*About this task*
Repeat the entries that follow from start to finish, keeping every character.

*Data section*
──────
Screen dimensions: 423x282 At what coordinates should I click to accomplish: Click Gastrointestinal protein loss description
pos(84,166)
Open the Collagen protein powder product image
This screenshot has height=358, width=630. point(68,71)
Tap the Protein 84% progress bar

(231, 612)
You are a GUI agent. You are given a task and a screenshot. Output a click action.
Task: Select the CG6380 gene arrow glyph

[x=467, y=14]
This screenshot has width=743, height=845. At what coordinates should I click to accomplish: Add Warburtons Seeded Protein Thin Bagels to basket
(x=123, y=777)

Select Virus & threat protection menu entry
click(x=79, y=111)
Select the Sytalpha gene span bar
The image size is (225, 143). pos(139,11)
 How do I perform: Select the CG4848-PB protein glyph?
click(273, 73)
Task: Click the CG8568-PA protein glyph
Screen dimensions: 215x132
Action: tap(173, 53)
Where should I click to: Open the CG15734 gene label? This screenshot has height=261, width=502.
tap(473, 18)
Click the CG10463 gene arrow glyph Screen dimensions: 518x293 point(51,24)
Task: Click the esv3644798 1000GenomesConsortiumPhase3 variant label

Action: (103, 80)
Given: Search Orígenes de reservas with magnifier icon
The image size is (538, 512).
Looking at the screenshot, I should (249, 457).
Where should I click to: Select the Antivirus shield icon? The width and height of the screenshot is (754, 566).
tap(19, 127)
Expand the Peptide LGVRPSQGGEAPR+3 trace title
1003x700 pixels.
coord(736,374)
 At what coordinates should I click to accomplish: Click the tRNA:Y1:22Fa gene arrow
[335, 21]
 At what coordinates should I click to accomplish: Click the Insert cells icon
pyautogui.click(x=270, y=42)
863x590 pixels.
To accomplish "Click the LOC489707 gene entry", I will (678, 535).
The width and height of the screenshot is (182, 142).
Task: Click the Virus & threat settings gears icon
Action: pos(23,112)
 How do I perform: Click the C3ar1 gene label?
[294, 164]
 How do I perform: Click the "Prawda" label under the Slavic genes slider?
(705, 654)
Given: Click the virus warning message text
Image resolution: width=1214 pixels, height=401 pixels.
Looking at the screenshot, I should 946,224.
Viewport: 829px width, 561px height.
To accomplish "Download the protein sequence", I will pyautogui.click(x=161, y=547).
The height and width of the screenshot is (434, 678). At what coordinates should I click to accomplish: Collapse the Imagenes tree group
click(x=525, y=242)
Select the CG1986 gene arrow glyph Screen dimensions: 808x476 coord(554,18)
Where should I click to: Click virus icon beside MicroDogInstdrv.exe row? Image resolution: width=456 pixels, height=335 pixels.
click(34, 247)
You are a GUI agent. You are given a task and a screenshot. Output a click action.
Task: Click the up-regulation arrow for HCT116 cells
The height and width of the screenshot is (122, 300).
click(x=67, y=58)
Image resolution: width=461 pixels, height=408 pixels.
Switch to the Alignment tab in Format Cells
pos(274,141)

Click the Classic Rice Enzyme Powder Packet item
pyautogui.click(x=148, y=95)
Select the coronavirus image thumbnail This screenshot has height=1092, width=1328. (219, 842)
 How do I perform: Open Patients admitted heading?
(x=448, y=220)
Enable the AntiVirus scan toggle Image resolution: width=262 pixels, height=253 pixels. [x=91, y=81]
──────
*Solution to this exercise*
Screen dimensions: 423x282 At what coordinates should I click to accomplish: Click Gastrointestinal protein loss description
pos(84,166)
Open the Collagen protein powder product image
This screenshot has height=358, width=630. point(68,71)
Tap the Protein 84% progress bar

(231, 612)
You are a GUI agent. You are given a task and a screenshot. Output a click action.
Task: Select the CG6380 gene arrow glyph

[x=467, y=14]
This screenshot has width=743, height=845. At what coordinates should I click to accomplish: Add Warburtons Seeded Protein Thin Bagels to basket
(x=123, y=777)

Select Virus & threat protection menu entry
click(x=79, y=111)
Select the Sytalpha gene span bar
The image size is (225, 143). pos(139,11)
 How do I perform: Select the CG4848-PB protein glyph?
click(273, 73)
Task: Click the CG8568-PA protein glyph
Screen dimensions: 215x132
Action: tap(173, 53)
Where should I click to: Open the CG15734 gene label? This screenshot has height=261, width=502.
tap(473, 18)
Click the CG10463 gene arrow glyph Screen dimensions: 518x293 point(51,24)
Task: Click the esv3644798 1000GenomesConsortiumPhase3 variant label

Action: (103, 80)
Given: Search Orígenes de reservas with magnifier icon
The image size is (538, 512).
Looking at the screenshot, I should (249, 457).
Where should I click to: Select the Antivirus shield icon? The width and height of the screenshot is (754, 566).
tap(19, 127)
Expand the Peptide LGVRPSQGGEAPR+3 trace title
1003x700 pixels.
coord(736,374)
 At what coordinates should I click to accomplish: Click the tRNA:Y1:22Fa gene arrow
[335, 21]
 At what coordinates should I click to accomplish: Click the Insert cells icon
pyautogui.click(x=270, y=42)
863x590 pixels.
To accomplish "Click the LOC489707 gene entry", I will (678, 535).
The width and height of the screenshot is (182, 142).
Task: Click the Virus & threat settings gears icon
Action: pos(23,112)
 How do I perform: Click the C3ar1 gene label?
[294, 164]
 How do I perform: Click the "Prawda" label under the Slavic genes slider?
(705, 654)
Given: Click the virus warning message text
Image resolution: width=1214 pixels, height=401 pixels.
Looking at the screenshot, I should 946,224.
Viewport: 829px width, 561px height.
To accomplish "Download the protein sequence", I will pyautogui.click(x=161, y=547).
The height and width of the screenshot is (434, 678). At what coordinates should I click to accomplish: Collapse the Imagenes tree group
click(x=525, y=242)
Select the CG1986 gene arrow glyph Screen dimensions: 808x476 coord(554,18)
Where should I click to: Click virus icon beside MicroDogInstdrv.exe row? Image resolution: width=456 pixels, height=335 pixels.
click(34, 247)
You are a GUI agent. You are given a task and a screenshot. Output a click action.
Task: Click the up-regulation arrow for HCT116 cells
The height and width of the screenshot is (122, 300).
click(x=67, y=58)
Image resolution: width=461 pixels, height=408 pixels.
Switch to the Alignment tab in Format Cells
pos(274,141)

Click the Classic Rice Enzyme Powder Packet item
pyautogui.click(x=148, y=95)
Select the coronavirus image thumbnail This screenshot has height=1092, width=1328. (219, 842)
 How do I perform: Open Patients admitted heading?
(x=448, y=220)
Enable the AntiVirus scan toggle Image resolution: width=262 pixels, height=253 pixels. [x=91, y=81]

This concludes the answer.